Author:
Liang Shiyang,Shimizu Koichi
Abstract
Abstract
For noninvasive skin-surface evaluation of turbidity in subcutaneous blood vessels we have developed a technique to estimate the reduced scattering coefficient from spatially resolved backscattered light. The solution of the diffusion approximation was used to derive an analytical solution for the effective attenuation coefficient as a function of the spatially resolved reflectance with respect to the source–detector distance. The reduced scattering coefficient can be calculated from the effective attenuation coefficient. This represents the blood turbidity or serum triglyceride concentration. An exact solution for the reduced scattering coefficient was newly obtained as a function of the effective attenuation coefficient using the special diffusion coefficient, which expands the applicability of the diffusion approximation to the case of human blood.
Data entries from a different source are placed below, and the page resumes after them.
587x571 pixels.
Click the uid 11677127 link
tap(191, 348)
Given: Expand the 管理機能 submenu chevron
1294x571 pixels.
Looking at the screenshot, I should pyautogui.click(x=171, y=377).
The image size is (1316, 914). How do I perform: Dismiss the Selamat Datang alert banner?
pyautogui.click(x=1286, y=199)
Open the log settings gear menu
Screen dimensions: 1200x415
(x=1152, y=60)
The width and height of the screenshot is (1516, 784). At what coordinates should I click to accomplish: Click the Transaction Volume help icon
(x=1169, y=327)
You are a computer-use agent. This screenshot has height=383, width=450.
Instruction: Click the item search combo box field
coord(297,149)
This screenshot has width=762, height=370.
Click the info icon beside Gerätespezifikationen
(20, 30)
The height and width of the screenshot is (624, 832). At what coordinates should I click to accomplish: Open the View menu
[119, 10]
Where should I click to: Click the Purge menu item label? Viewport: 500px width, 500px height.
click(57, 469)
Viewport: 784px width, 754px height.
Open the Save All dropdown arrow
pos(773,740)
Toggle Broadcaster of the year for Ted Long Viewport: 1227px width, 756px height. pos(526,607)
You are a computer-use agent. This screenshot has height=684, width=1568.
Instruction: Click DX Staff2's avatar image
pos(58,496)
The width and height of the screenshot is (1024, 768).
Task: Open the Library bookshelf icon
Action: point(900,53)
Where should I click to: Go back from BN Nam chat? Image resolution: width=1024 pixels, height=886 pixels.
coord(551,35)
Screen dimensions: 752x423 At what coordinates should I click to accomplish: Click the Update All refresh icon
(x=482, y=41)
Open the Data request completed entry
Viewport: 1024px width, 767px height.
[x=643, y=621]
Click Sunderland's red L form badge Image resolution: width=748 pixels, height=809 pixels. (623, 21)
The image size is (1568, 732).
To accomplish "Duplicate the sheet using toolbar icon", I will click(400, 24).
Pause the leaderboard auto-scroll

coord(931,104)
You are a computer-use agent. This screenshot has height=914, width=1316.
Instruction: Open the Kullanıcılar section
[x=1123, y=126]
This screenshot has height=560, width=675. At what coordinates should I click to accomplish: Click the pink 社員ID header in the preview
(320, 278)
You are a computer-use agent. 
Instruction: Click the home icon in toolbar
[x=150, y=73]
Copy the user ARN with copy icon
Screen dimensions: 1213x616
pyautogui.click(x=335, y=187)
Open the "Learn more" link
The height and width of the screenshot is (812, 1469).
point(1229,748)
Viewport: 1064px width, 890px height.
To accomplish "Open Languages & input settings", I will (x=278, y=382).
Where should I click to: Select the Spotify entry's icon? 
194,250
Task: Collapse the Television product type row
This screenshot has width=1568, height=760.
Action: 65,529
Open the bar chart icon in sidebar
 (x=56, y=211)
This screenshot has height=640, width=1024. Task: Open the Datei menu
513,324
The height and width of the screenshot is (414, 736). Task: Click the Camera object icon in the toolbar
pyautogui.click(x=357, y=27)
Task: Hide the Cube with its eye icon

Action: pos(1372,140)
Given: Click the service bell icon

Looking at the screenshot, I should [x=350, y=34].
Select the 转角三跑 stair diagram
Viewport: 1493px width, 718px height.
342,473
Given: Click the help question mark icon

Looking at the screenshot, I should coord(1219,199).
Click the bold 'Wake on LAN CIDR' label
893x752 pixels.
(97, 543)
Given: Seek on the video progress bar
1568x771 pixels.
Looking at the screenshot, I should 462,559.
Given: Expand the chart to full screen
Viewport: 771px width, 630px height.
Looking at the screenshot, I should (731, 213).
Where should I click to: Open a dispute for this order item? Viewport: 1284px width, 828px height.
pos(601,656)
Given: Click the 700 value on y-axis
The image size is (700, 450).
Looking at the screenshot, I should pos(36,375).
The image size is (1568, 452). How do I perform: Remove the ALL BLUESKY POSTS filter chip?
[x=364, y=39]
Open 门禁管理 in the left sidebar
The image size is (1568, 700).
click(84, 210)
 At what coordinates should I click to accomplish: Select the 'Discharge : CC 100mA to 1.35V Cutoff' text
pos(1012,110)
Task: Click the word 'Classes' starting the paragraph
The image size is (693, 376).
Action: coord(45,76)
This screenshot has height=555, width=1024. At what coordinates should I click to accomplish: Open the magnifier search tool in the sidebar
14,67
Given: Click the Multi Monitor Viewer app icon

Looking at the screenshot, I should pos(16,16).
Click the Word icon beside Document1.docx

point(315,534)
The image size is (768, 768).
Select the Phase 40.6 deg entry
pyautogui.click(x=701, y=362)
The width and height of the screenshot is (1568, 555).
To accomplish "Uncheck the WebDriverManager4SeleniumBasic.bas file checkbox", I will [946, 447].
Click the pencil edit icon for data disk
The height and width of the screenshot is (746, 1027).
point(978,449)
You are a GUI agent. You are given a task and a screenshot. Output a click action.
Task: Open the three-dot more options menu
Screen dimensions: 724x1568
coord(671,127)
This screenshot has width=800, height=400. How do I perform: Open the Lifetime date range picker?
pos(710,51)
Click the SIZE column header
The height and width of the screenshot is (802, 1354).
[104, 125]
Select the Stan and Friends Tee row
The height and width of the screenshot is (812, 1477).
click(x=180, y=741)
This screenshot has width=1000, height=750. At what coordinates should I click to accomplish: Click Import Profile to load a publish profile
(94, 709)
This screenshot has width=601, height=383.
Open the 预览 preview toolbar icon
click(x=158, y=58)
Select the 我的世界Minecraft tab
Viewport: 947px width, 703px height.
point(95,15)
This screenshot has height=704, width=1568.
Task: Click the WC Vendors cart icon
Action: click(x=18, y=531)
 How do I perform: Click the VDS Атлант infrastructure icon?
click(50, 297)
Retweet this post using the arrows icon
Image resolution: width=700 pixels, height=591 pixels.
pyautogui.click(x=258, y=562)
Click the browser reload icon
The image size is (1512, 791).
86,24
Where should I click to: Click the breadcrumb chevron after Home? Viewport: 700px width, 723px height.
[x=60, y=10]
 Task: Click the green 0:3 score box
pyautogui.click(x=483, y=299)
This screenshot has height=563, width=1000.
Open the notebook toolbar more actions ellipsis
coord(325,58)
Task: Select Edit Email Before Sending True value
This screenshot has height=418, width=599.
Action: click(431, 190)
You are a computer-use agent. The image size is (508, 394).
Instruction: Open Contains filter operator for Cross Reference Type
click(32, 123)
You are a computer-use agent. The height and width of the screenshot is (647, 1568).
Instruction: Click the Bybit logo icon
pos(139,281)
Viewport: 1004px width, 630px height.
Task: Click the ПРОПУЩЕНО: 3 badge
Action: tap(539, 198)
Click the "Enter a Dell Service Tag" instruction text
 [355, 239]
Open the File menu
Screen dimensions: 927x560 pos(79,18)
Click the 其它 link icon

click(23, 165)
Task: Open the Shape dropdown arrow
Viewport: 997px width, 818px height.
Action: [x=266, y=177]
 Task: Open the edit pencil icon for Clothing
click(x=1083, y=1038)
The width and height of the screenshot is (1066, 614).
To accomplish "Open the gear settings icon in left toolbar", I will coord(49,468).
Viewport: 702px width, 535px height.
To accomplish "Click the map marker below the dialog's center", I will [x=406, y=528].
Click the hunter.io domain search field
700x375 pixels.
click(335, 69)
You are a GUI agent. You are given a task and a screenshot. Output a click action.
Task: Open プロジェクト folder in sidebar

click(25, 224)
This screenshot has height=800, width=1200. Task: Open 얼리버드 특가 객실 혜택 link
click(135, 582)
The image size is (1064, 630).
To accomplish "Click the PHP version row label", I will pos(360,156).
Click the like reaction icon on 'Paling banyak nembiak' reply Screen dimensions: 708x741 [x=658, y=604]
To eliminate the effects of strong scattering in the surrounding tissue we introduced a differential principle using spatially resolved reflectance measured at positions on and off the blood vessel. The results of Monte Carlo simulation demonstrate the validity of the proposed technique even in the case of blood, which does not necessarily satisfy the conditions of the diffusion approximation. The small dependence on absorption variation in the practical range and robustness against the measurement error were verified. With the differential principle we can estimate blood turbidity by suppressing the effect of the surrounding tissue. With this technique, one can expect more than 50 times higher sensitivity for blood turbidity than that obtained without using this principle. The validity of the simulation and the applicability of the proposed technique were verified with measurements using a model phantom of subcutaneous blood vessels in a tissue-simulating turbid medium.
Funder
Japan Society for the Promotion of Science
Subject
General Physics and Astronomy,Physics and Astronomy (miscellaneous),General Engineering
Cited by
5 articles.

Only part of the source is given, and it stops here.